*** Block opens ***
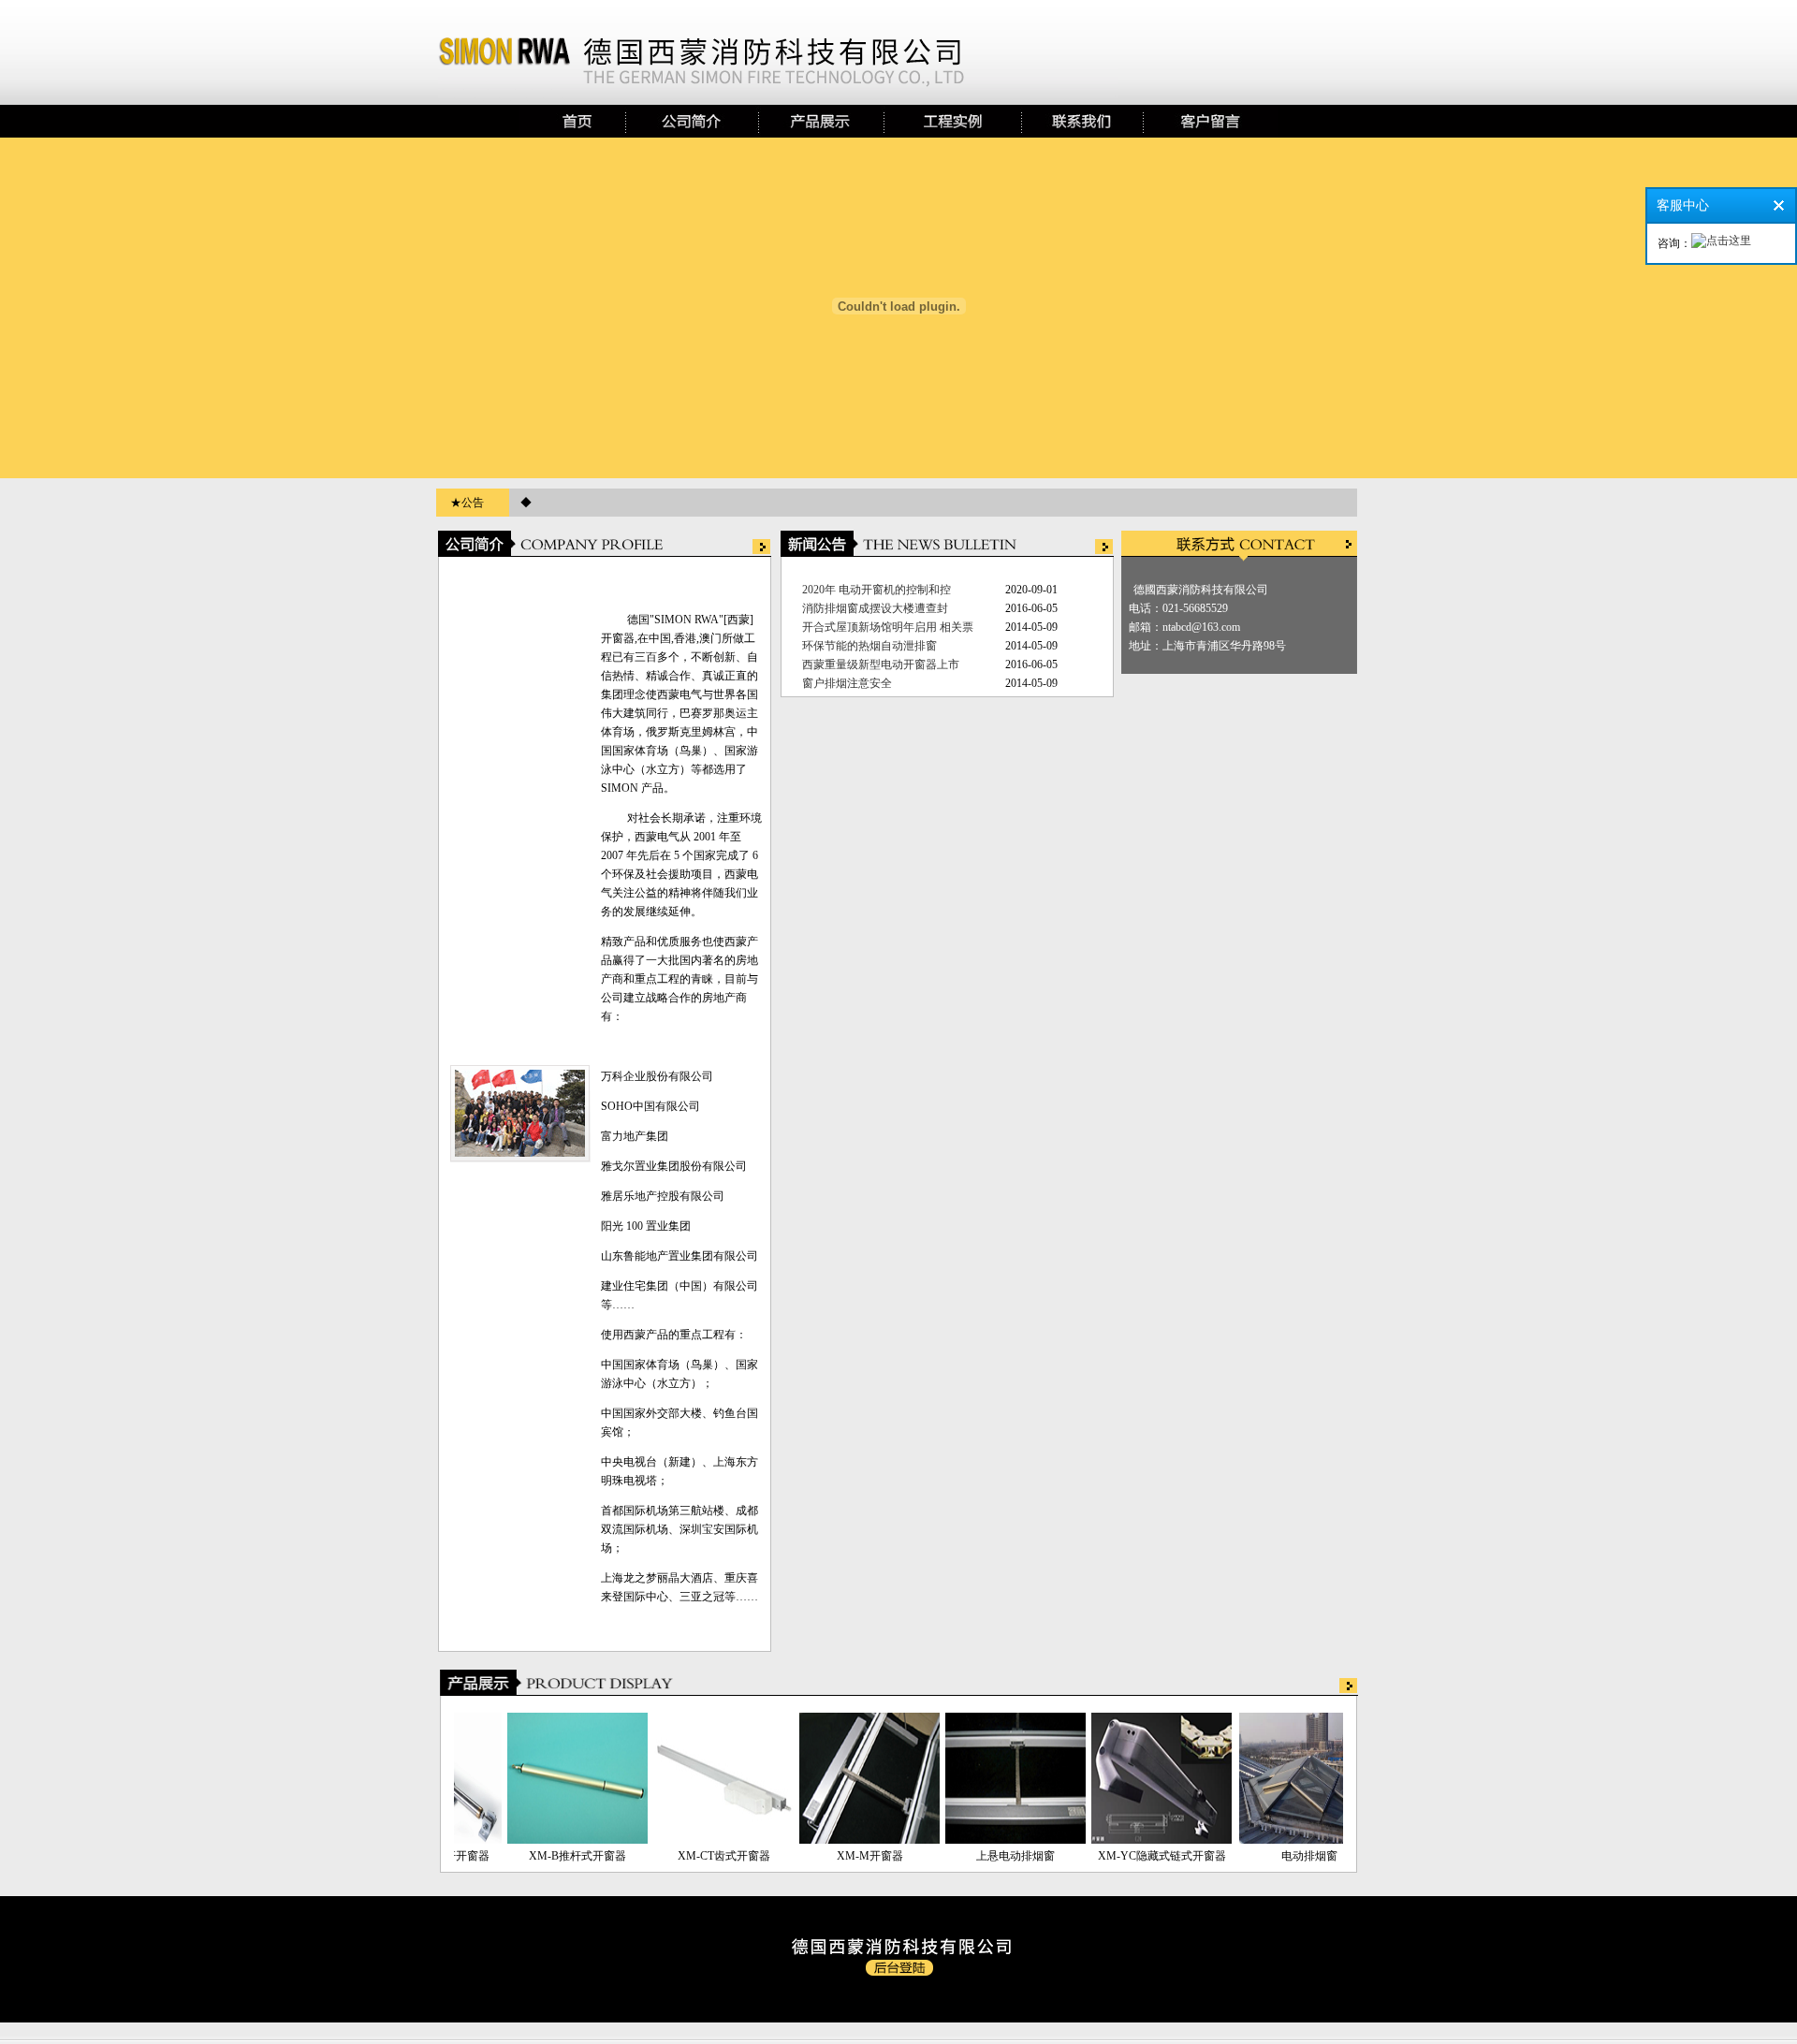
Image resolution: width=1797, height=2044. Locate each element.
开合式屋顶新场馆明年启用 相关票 (887, 627)
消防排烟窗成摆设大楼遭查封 (875, 608)
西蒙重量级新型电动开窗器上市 (880, 664)
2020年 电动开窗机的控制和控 (876, 589)
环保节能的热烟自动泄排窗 (869, 645)
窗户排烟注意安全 (847, 683)
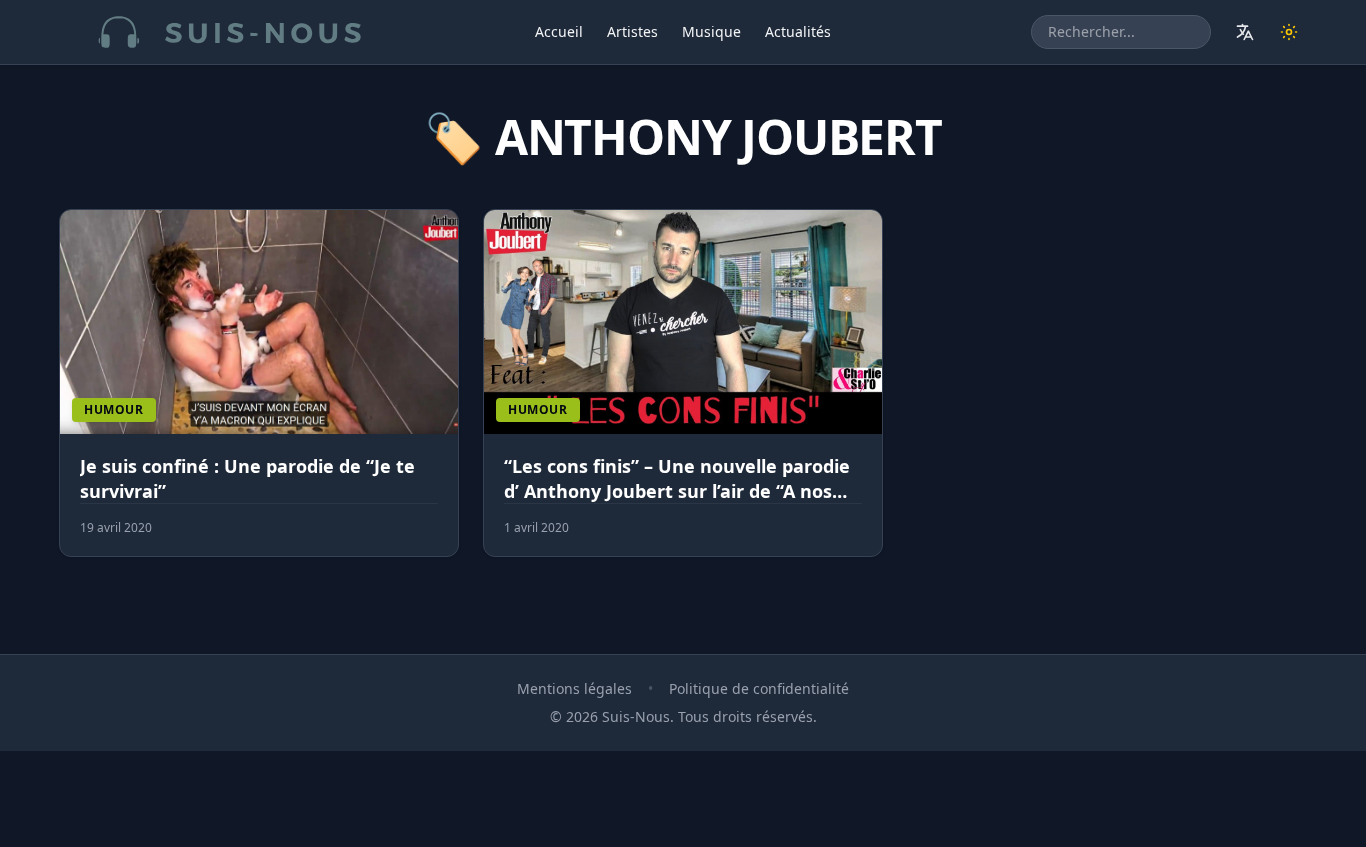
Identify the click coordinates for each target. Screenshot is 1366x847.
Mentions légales (574, 688)
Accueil (559, 31)
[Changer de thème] (1289, 32)
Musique (711, 31)
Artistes (632, 31)
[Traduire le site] (1245, 32)
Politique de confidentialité (759, 688)
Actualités (798, 31)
*** Block closes ***
▸ **Task statement**
Print the entries above exactly, taking out only the pictures.

▸ **Response below**
Image resolution: width=1797, height=2044. Locate each element.
开合式屋顶新场馆明年启用 相关票 (887, 627)
消防排烟窗成摆设大楼遭查封 (875, 608)
西蒙重量级新型电动开窗器上市 (880, 664)
2020年 电动开窗机的控制和控 (876, 589)
环保节能的热烟自动泄排窗 (869, 645)
窗户排烟注意安全 (847, 683)
Identify the click coordinates for each target. Screenshot is 1366x847.
Mentions légales (574, 688)
Accueil (559, 31)
[Changer de thème] (1289, 32)
Musique (711, 31)
Artistes (632, 31)
[Traduire le site] (1245, 32)
Politique de confidentialité (759, 688)
Actualités (798, 31)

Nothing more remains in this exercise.